Is It OK for a First Draft to Be Crappy?

It’s OK if your first draft sucks. But in this video, I stress the importance of striving for the best you can do in the moment every time you sit down to write.

Why half-arse your sessions?!

The idea here is that, if you go into a writing session determined not to half-arse it, that’s a very different mental space than if you go in thinking anything goes. You might not produce gems every time you sit down, and you shouldn’t expect yourself to. But you can at least go in telling yourself that you’re not going to settle and that you’re going to push the limits of what you can do.

first draft don't half-arse a job

I guess my philosophy (on writing or anything else) is that, if you’re not going to approach something with full effort, it’s not much worth doing. Can you fail? Absolutely. Self-forgiveness and learning are wonderful things. But if you have the capacity to try, why wouldn’t you? Why not see what you get? Why not see if you can reset the bar a little higher on the first draft, right out of the gate? If you don’t move, well, OK. But what if you do?

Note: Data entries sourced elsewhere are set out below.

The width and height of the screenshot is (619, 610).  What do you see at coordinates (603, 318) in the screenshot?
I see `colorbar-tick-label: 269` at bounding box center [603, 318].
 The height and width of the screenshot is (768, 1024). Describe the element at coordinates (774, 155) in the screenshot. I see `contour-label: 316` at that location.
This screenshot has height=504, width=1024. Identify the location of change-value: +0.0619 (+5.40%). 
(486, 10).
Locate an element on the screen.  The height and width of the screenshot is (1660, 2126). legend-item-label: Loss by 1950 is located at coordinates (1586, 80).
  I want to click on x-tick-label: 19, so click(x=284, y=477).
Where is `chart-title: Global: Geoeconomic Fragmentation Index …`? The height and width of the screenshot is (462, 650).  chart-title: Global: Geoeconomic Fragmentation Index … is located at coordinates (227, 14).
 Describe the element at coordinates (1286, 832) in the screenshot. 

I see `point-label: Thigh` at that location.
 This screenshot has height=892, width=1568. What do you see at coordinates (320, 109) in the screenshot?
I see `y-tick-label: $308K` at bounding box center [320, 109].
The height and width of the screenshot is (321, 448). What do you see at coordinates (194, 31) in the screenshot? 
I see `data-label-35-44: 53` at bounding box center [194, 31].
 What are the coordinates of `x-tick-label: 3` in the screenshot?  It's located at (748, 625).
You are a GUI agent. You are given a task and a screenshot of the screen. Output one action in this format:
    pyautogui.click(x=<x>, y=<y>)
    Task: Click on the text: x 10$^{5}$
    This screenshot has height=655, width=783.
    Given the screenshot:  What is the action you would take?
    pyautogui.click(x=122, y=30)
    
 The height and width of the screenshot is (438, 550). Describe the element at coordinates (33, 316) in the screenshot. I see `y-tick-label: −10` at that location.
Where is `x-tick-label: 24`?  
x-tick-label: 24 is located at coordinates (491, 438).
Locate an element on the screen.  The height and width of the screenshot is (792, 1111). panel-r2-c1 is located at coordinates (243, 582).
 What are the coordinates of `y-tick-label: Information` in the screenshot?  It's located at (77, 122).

So, just give what you’ve got, no matter what that might be. Some days, that might only be, say, a 2. Some days, you’ll be at a 10. Perfection (100 percent 100 percent of the time) is neither achievable nor sustainable. And importantly, I don’t want you to compare yourself to anybody else. You’ll be tempted to do that, because it’s our natural human tendency to look to others as a measure of whether we’re OK or not. But you define what half-arsing is based on your own record and capabilities, because we all work differently and are at different points in our writing development. As long as you are reaching, that’s all that counts.